■ 鳶 二句
○ 冬天に鳶が群れ翔ぶ何やらん
( とうてんに とびがむれとぶ なにやらん )
○ 滑空を楽しむ鳶や冬日和
○ 滑空を楽しむ鳶や冬日和
( かっくうを たのしむとびや ふゆびより )
暫く歩いて、下鴨神社の近くの出町橋に近づいた時に、目に入ってきたのは、多数の鳶(とび)が群れ飛んでいる光景。
この地点は、鳶が多数生息していることは以前より知っていたが、こんなにも沢山飛んでいるのを見たのは初めてだった。

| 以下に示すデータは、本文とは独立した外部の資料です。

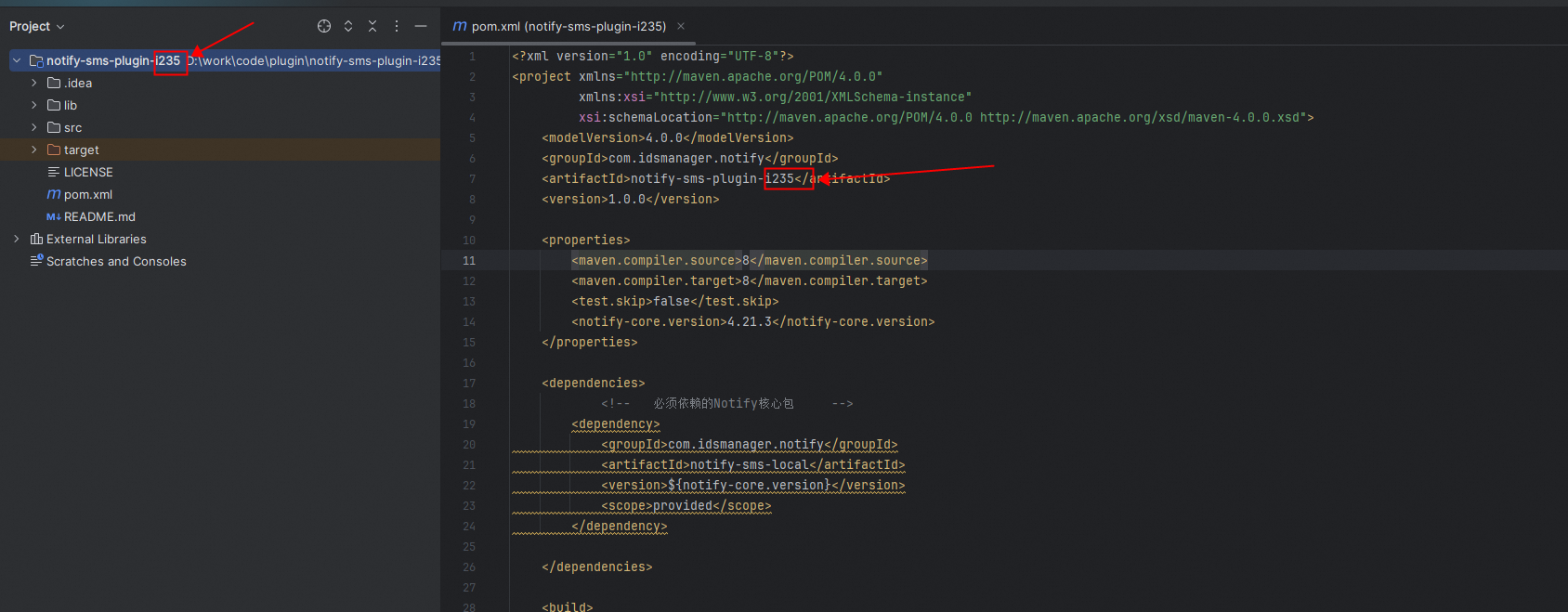This screenshot has height=612, width=1568.
Task: Open Project panel options kebab menu
Action: (397, 26)
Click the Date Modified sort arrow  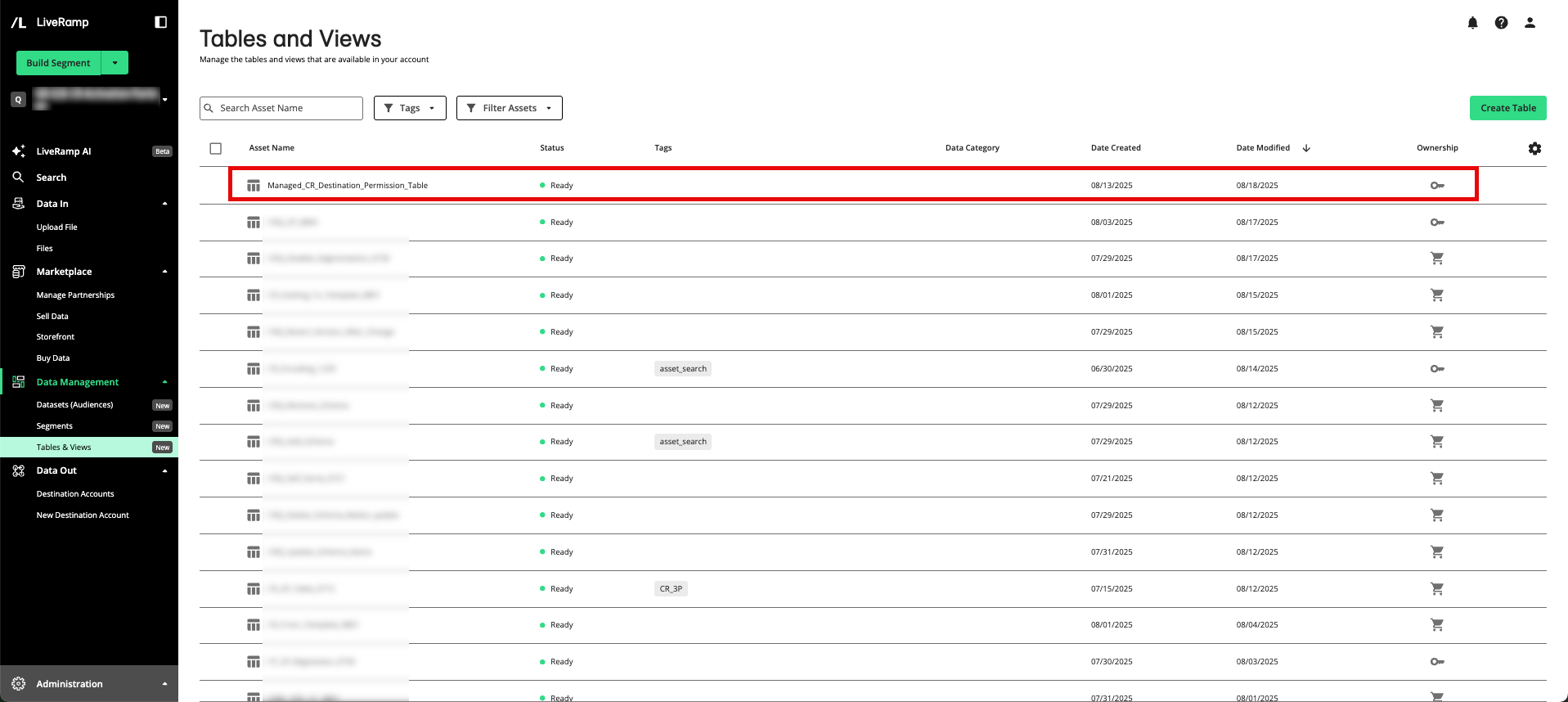click(1306, 148)
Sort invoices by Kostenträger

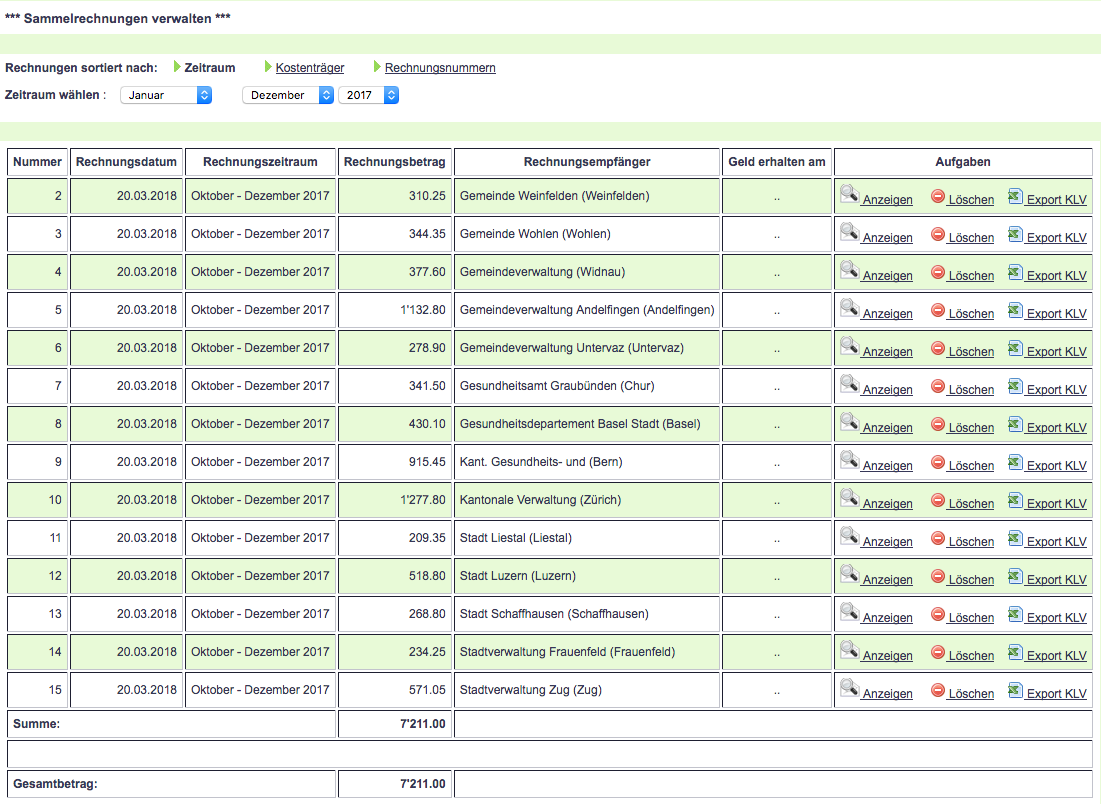pyautogui.click(x=310, y=68)
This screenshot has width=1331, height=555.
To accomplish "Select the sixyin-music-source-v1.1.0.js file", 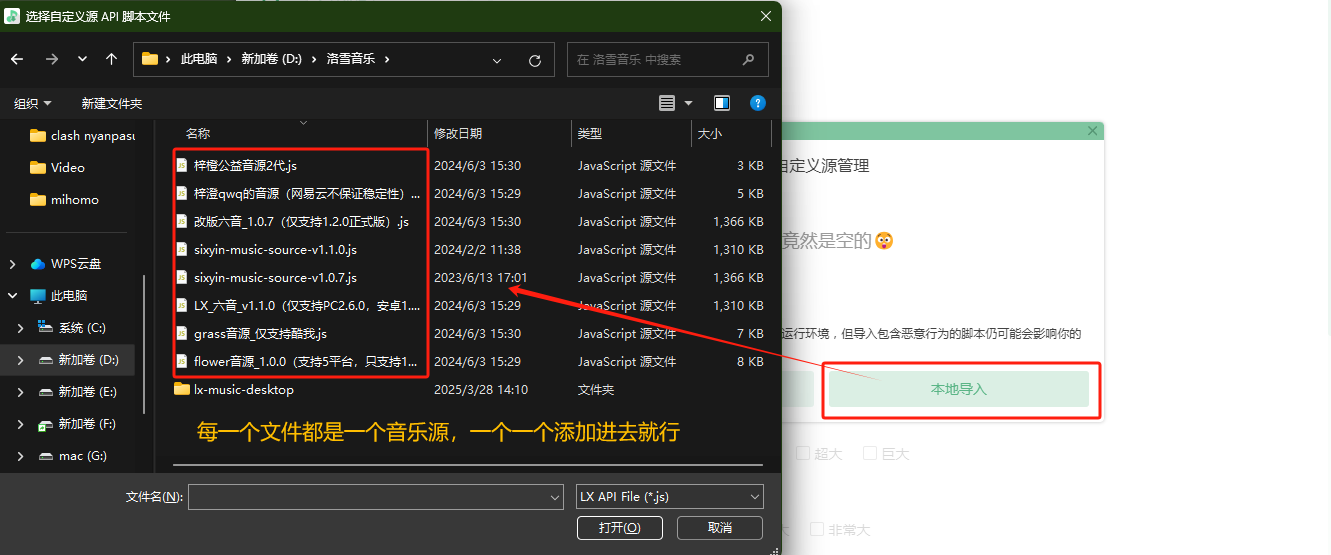I will coord(275,249).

ざっと見たところでは20~30羽ぐらい。しかも、鳩のように編隊を組むこともなく、自由気ままに大空を飛び交っている。
本日の掲句は、そんな様子を見て詠んだ句である。
第一句は、鳶が群れ翔ぶ様子を見て、一体何が起こったのだろうと驚嘆したことをそのまま詠んだ。ちょっと不気味だった。「冬天」は冬の季語。
*何やらん:何事なのだろう。
ところで、鳶と言えば、空高く飛び、翼を大きく広げて旋回しているとのをよく見かける。
一体彼らは何をしているのだろう。一説によれば、鳶は非常に目がよく、高いところから獲物を捜しているとのこと。
ハングライダーに乗ったことはないので分からないが、大空を自由自在に飛ぶことは、鳶にとっても痛快なことに違いない。
*滑空(かっくう):グライダー、ハンググライダーなどによる降下飛行。空を滑るように飛行すること。
【関連句】
① 蜻蛉飛び鳶飛び交う梅雨晴間 *蜻蛉(とんぼ)*鳶(とんび)
② 鳶も見ん糺の森の冬紅葉 *糺の森(ただすのもり)
③ 芽吹く枝に魚を啄む鳶を見る
②は、京都の下鴨神社境内にある「糺の森」の真上を飛んでいた鳶と冬紅葉の配合を考えて詠んだ句。
③は、たまたま鳶が大木の枝で、大きな魚をうまそうに啄んでいるのを見て詠んだ句。鳶が肉食系の猛禽類であることが初めて確認できた。
餌は、主に動物の死骸やカエル、トカゲ、ヘビ、魚などの小動物。都市部では生ゴミなども食べ、公園などで弁当の中身をさらうこともある。
記事が長くなったので、参考句は割愛する。